The CBRE Lending Momentum Index, which tracks the pace of CBRE-originated commercial loan closings in the U.S., declined by 33% from the fourth quarter of 2022 and 53.5% when compared with the strong loan volume of a year earlier.


“The Federal Reserve’s commitment to reduce inflation with aggressive rate hikes continued to heighten market uncertainty through the first quarter. While plenty of debt capital remains available, increased borrowing costs coupled with credit tightening continues to put downward pressure on lending activity,” Rachel Vinson, President of Debt & Structured Finance, U.S. for Capital Markets at CBRE, said in a release. “Borrowers will continue to opt for shorter-term, fixed-rate debt with shortened call protection until volatility begins to normalize.” 

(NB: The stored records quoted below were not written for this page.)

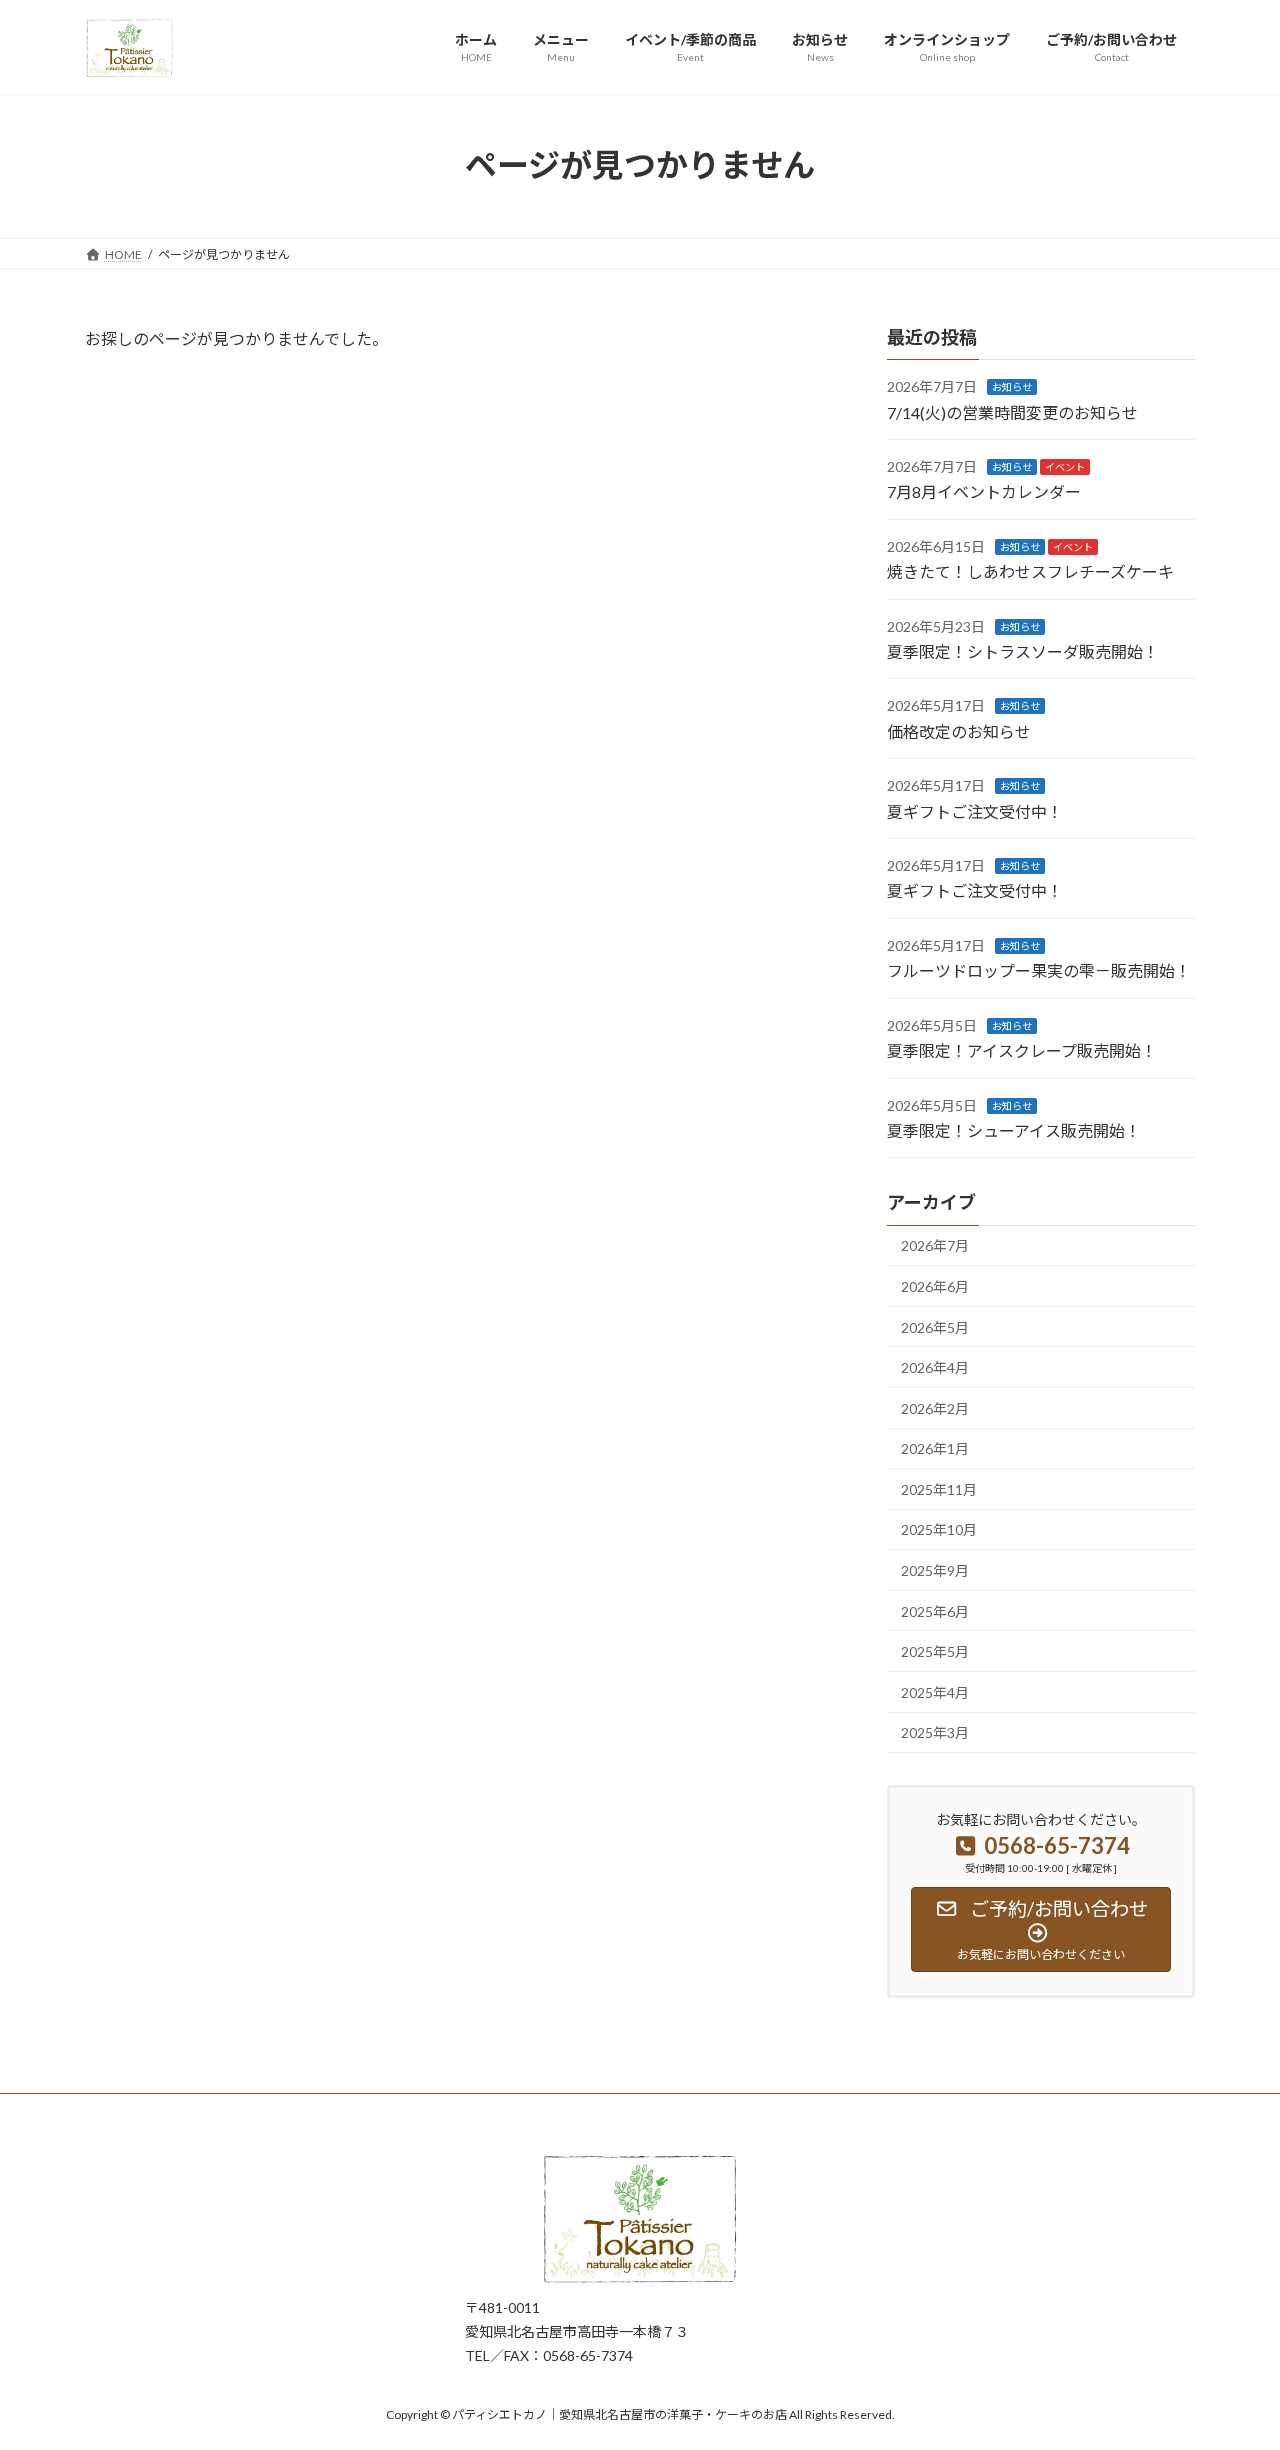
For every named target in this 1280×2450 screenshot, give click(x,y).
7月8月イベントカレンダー (984, 491)
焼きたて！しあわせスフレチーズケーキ (1030, 571)
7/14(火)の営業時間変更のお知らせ (1012, 411)
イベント (1065, 467)
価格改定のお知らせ (959, 730)
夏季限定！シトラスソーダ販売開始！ (1023, 651)
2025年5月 (935, 1651)
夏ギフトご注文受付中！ (975, 810)
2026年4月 (935, 1367)
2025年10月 (939, 1529)
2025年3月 (935, 1732)
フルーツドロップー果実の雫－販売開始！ (1039, 970)
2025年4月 (935, 1691)
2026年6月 (935, 1286)
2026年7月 (935, 1245)
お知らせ (1012, 387)
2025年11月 (939, 1488)
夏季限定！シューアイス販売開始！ (1014, 1130)
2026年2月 (935, 1407)
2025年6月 (935, 1610)
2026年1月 (935, 1448)
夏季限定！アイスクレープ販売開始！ (1022, 1050)
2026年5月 (935, 1326)
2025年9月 (935, 1570)
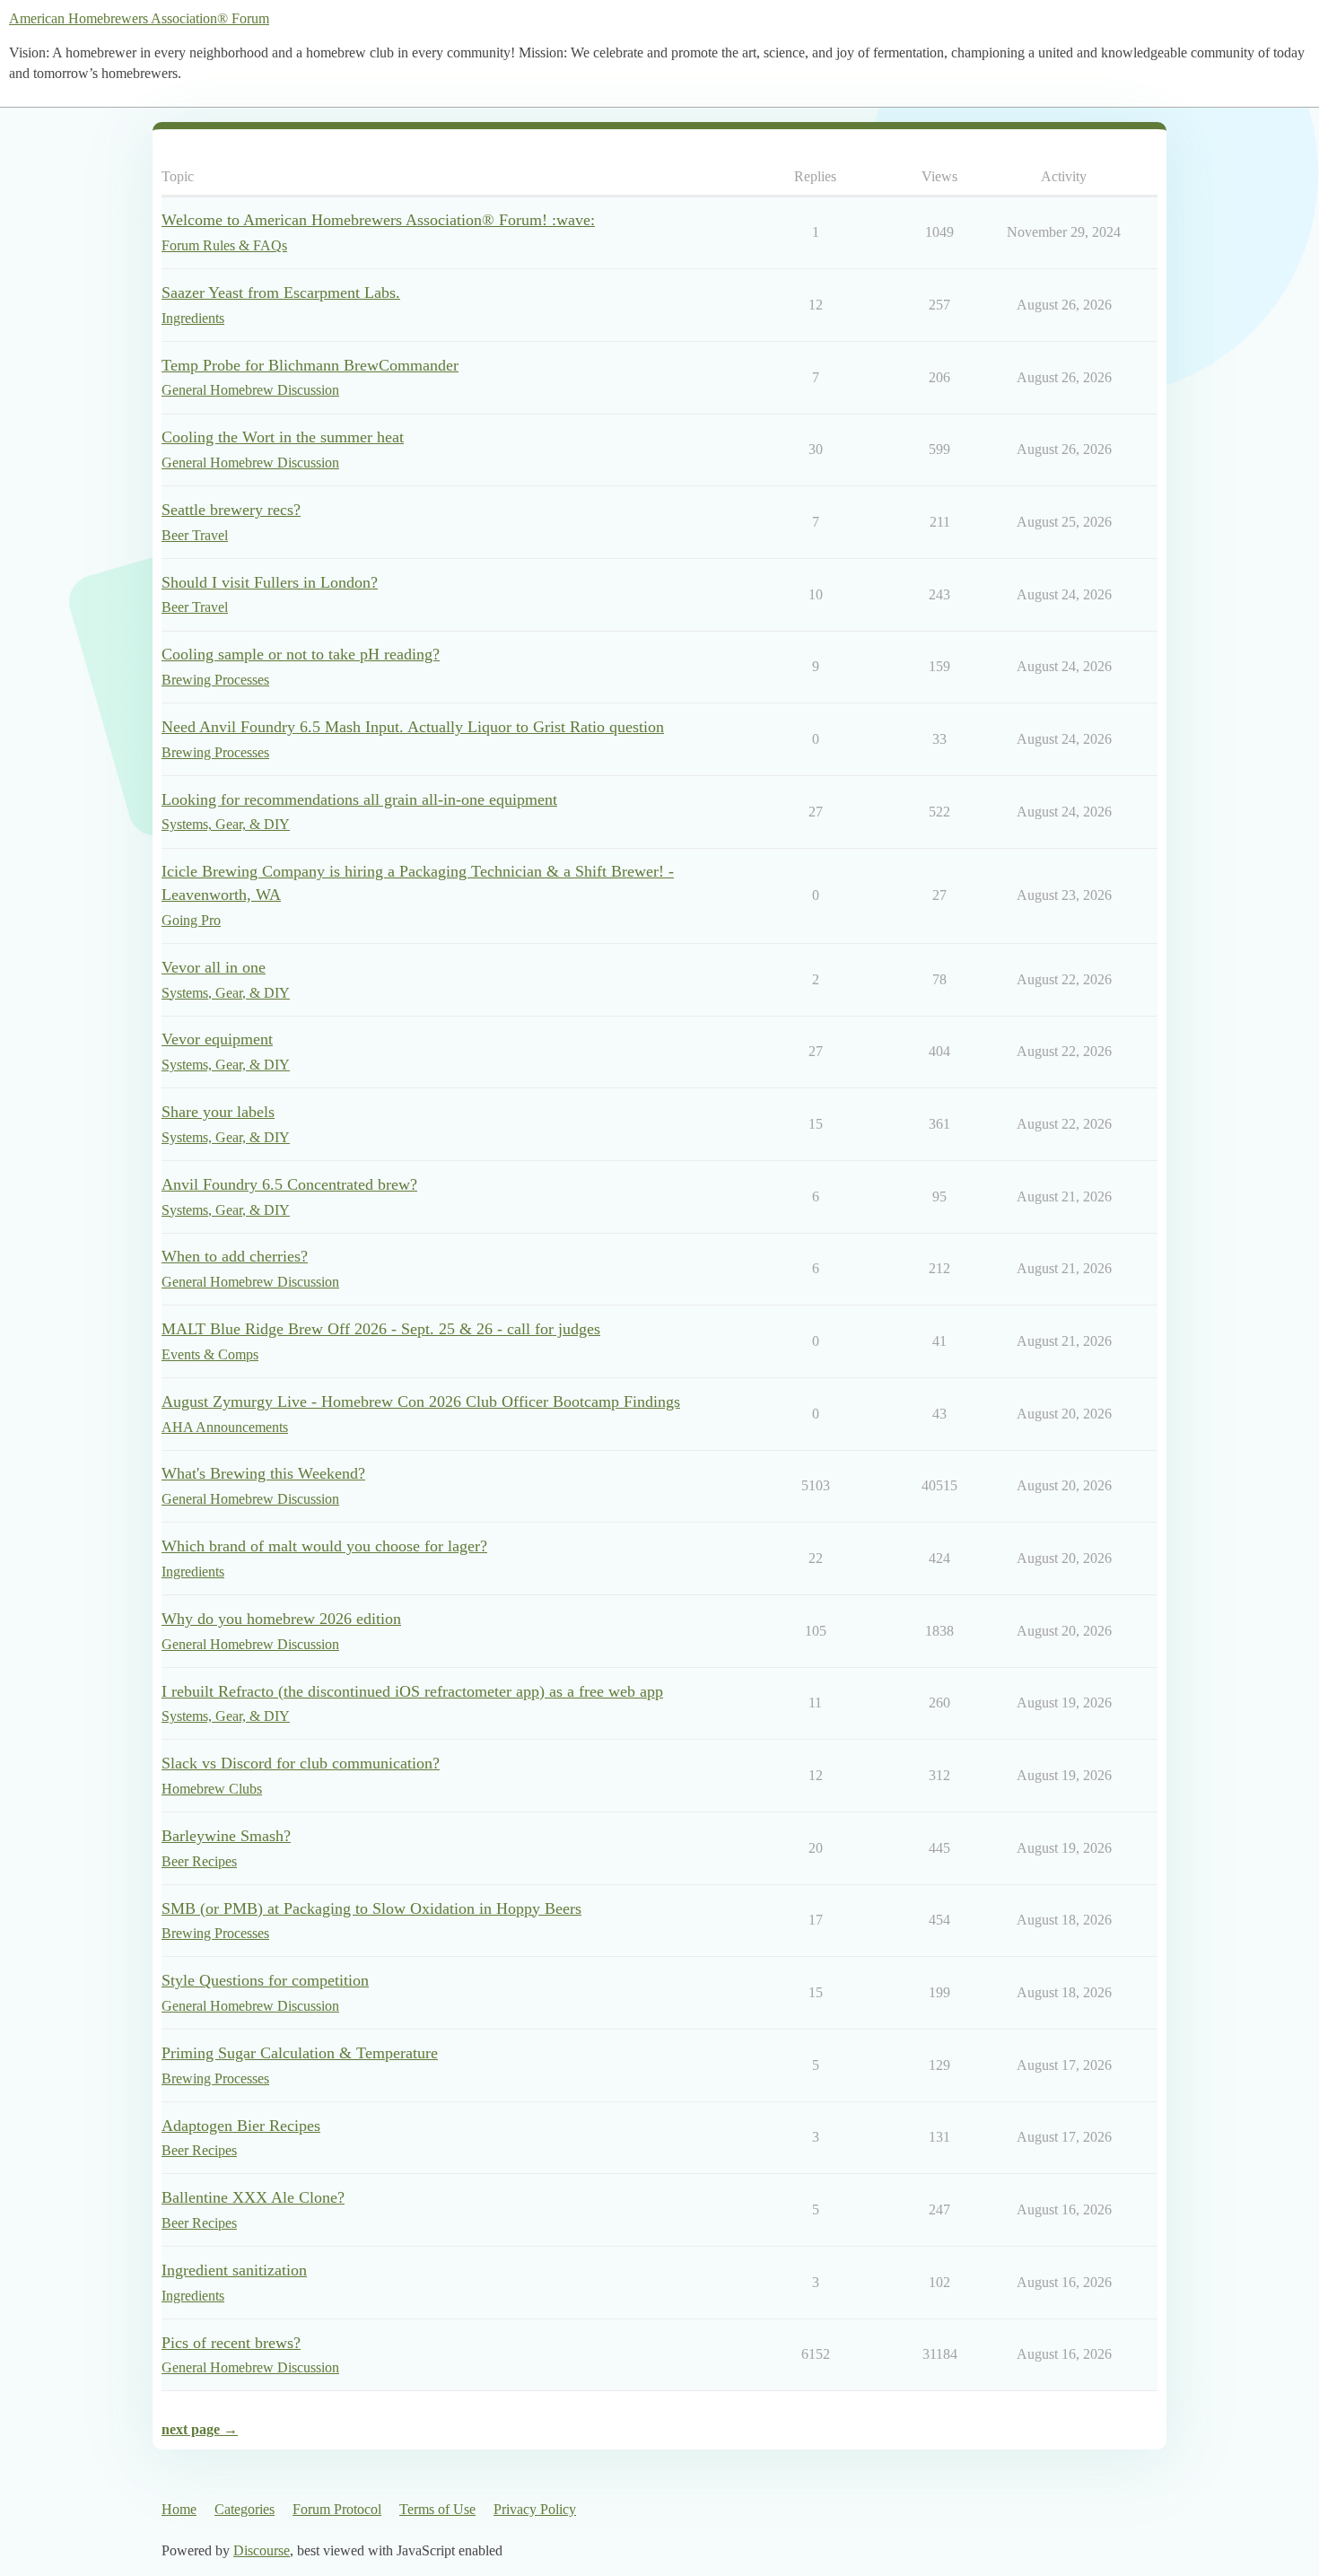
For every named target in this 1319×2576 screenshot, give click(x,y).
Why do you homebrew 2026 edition (281, 1619)
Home (179, 2509)
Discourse (261, 2550)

The report also traced trends in the four different sectors of lenders, including banks, life insurance companies, alternative lenders, and commercial mortgage backed securities (CMBS).

Despite some high-profile failures, banks had the largest share of CBRE’s non-agency loan closings for the fourth consecutive quarter at 41.1%—down from 58% in Q4 2022. This was driven by a diverse set of smaller local and regional banks, as well as credit unions. About one-third of bank loans were for construction projects, the majority of which were multifamily. The remainder was split between acquisition loans and refinancings.

Life companies were the second-most active lending group in Q1 2023 with 23% of closed non-agency loans—slightly above their Q4 2023 share. Loan closings in Q1 2023 included a high proportion of five-year deals, with an overall average loan-to-value ratio (LTV) of 52%.

Alternative lenders, such as debt funds and mortgage REITs, accounted for 20.2% of loan closings in Q1 2023, close to their Q4 2022 share. Higher spreads and interest rate cap costs created a challenging environment for financing floating-rate bridge loans. Collateralized loan obligation (CLO) issuance was limited to two deals totaling $1.1 billion in Q1 2023, compared with a total of $15.2 billion in Q1 2022.

CMBS conduit loans accounted for 15.7% of non-agency loan volume in Q1 2023—up from 2% in Q4 2022.  Industrywide CMBS origination volume was limited to $5.9 billion in Q1 2023, down from $29.1 billion in Q1 2022.